I think the alternative is to fully specify the creation of the script context. Note that doesn't mean specifying everything about the ledger, just how the script context is created. Since it mostly re-presents information from the transaction, I don't expect that to be so difficult, apart from the odd thing like ordering.

Maybe it's not so bad, and my time is better spent attempting the task than chatting :laughing:

I also just cannot see how we can ever say anything is "undefined behaviour". If behaviour is observable by scripts, and there are scripts in the history of the chain that depend on that to validate, then if we change that then we break history. It's just like everything else.

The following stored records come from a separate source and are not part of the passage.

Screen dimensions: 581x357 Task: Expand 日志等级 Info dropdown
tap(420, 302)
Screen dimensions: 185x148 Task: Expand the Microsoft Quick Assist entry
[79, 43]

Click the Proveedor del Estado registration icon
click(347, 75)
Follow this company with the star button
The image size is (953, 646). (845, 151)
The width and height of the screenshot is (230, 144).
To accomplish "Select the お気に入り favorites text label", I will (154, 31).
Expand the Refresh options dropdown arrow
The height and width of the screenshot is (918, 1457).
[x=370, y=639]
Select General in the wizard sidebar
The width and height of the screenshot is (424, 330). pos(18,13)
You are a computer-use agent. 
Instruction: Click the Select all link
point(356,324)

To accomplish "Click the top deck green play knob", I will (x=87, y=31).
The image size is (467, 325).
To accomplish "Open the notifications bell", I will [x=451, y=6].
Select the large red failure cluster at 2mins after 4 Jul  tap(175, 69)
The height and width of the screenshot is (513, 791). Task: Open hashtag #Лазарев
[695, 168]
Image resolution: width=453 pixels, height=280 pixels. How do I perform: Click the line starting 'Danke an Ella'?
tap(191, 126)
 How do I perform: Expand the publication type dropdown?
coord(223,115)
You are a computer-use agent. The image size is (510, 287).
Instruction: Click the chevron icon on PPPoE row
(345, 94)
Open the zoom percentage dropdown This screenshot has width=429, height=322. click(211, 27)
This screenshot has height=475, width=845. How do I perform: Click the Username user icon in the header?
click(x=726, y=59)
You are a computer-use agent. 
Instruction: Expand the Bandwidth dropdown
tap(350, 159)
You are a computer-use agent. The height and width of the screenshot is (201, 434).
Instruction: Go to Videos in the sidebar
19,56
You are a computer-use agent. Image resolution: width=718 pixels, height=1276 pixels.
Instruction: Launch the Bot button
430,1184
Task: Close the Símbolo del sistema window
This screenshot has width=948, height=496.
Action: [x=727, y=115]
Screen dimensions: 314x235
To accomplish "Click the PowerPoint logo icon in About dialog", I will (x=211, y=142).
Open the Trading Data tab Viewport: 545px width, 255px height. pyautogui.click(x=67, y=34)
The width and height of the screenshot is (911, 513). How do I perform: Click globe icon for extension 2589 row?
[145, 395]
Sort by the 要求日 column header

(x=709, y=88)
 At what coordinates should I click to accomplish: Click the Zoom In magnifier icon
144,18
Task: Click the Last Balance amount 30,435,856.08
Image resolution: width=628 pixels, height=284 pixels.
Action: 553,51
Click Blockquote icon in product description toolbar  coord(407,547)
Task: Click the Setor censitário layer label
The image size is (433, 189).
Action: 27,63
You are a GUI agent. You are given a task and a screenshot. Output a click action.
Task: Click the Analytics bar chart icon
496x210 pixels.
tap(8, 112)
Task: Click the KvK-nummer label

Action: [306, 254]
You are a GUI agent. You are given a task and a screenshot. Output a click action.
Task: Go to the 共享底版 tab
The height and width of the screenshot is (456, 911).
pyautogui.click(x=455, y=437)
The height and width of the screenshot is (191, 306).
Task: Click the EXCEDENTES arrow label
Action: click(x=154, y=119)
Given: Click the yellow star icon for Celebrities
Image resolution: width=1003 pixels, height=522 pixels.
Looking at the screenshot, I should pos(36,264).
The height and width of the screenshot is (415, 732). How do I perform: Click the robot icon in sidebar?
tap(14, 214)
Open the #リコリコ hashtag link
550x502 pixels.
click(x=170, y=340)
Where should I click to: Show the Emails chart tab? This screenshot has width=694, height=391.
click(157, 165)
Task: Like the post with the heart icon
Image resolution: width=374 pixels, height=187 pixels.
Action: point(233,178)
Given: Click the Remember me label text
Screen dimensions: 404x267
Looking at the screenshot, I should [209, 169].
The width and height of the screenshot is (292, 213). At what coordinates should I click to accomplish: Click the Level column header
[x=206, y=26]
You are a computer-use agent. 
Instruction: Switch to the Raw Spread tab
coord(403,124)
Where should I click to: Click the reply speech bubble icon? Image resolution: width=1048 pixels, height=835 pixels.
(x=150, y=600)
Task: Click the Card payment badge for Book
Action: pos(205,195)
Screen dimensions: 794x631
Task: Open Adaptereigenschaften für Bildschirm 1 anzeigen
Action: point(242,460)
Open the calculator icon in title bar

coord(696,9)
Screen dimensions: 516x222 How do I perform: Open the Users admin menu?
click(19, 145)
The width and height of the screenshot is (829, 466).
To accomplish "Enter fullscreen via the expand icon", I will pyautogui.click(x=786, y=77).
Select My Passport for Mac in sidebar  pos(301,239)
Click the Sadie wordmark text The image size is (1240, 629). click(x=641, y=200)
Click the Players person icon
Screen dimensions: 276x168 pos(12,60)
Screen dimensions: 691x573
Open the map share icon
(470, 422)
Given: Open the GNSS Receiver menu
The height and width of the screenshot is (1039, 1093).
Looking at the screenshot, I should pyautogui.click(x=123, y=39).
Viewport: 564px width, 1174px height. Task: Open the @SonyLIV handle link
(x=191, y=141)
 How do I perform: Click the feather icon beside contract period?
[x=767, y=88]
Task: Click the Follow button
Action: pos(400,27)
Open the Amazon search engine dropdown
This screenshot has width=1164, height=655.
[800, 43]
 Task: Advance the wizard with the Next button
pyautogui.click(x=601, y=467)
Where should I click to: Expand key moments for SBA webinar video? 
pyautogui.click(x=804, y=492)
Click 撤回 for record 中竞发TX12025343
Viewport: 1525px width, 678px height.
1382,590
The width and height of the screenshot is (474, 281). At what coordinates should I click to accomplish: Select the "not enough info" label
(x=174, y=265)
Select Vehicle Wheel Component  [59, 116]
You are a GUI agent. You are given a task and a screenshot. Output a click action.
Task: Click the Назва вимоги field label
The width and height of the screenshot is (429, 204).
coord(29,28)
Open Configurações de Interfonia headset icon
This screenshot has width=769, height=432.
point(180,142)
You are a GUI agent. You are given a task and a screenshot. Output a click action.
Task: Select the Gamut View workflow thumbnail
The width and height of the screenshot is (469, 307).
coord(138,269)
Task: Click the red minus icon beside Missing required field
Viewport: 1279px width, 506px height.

My concern is not about breaking history, indeed we cannot do that. I am worried about what we can and cannot change with a hard fork.

JaredCorduan avatar Feb 07 '23 12:02 JaredCorduan

Maybe it's not so bad, and my time is better spent attempting the task than chatting

FWIW Matthias is already annoyed that it's not specified, and I basically promised that I'd specify it for the new SOP version: https://github.com/cardano-foundation/CIPs/pull/455#issuecomment-1411727761

Let's talk about how to do the work best, but I think the Plutus team can chip in here.

I am worried about what we can and cannot change with a hard fork.

Assuming we keep the old behaviour for old scripts then we can change whatever we like! This is covered by the ledger-script interface part of CIP-35, and I think it's fine to do in a new Plutus ledger language. We could do it on a protocol version change, but given that we need to retain the old behaviour anyway, I think we should generally do the usual thing and do it with a new Plutus ledger language.

michaelpj avatar Feb 07 '23 12:02 michaelpj

Assuming we keep the old behaviour for old scripts then we can change whatever we like!

you make it sound so easy :lolsob:

JaredCorduan avatar Feb 07 '23 13:02 JaredCorduan

We are brothers in backwards-compatibility-suffering :joy:

michaelpj avatar Feb 07 '23 13:02 michaelpj

Assuming we keep the old behaviour for old scripts then we can change whatever we like!

Imagine we have features a, b, and c in ledger that make their way into the script context. there are all kinds of properties P(a, b, c) that might hold for Plutus VX scripts. Imagine now adding feature d to the ledger. even if d is not used anywhere in some Plutus VX script, P(a, b, c) could fail in the presence of d in the ledger if we do not go out of our way to preserve it.

If we promise to maintain all the current observable facts, then we are promising: "for any idea d that we every come up with in the future, and any property P(a, b, c) of the current ledger, P(a, b, c) will still hold with the introduction of d. (I should probably use some notation like a(d) or something that makes a now depend on d or something...).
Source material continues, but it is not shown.